_AVAILABLE RECORDS:_
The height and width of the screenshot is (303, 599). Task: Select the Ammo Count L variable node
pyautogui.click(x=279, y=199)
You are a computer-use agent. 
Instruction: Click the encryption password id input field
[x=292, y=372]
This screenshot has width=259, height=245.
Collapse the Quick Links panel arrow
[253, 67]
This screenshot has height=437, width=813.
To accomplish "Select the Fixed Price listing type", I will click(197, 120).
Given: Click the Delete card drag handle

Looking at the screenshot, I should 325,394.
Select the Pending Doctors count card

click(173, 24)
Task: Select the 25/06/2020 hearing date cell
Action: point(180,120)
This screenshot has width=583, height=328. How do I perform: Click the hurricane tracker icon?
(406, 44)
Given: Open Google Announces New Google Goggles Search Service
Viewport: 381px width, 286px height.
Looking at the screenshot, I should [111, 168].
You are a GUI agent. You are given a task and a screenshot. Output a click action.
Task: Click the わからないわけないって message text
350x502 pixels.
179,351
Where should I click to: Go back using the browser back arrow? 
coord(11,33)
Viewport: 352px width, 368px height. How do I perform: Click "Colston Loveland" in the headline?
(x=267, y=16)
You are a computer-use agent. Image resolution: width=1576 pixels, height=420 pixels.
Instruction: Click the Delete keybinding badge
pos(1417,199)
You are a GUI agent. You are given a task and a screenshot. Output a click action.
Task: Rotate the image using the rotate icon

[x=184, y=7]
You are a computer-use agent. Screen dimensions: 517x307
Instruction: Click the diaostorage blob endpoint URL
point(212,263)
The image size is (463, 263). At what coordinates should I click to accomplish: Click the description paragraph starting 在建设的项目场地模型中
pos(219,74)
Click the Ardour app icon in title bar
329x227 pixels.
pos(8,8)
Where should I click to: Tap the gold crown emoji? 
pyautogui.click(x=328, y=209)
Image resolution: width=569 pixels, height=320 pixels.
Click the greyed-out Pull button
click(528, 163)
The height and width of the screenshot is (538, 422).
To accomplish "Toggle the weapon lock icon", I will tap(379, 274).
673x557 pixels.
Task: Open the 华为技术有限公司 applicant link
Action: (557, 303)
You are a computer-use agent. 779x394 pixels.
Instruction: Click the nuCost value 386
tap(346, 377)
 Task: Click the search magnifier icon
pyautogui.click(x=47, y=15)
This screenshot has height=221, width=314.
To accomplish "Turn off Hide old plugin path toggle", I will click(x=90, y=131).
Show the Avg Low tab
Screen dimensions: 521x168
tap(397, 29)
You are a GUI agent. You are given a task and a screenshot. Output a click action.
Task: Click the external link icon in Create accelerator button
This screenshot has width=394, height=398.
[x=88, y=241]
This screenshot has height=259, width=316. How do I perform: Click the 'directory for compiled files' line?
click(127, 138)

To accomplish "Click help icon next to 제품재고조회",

_WHAT TO PRODUCE:_
Your answer should consist of the lines from the listing that hold the word "resolution".

_TASK SOLUTION:_
You are a computer-use agent. Image resolution: width=1576 pixels, height=420 pixels.
Image resolution: width=569 pixels, height=320 pixels.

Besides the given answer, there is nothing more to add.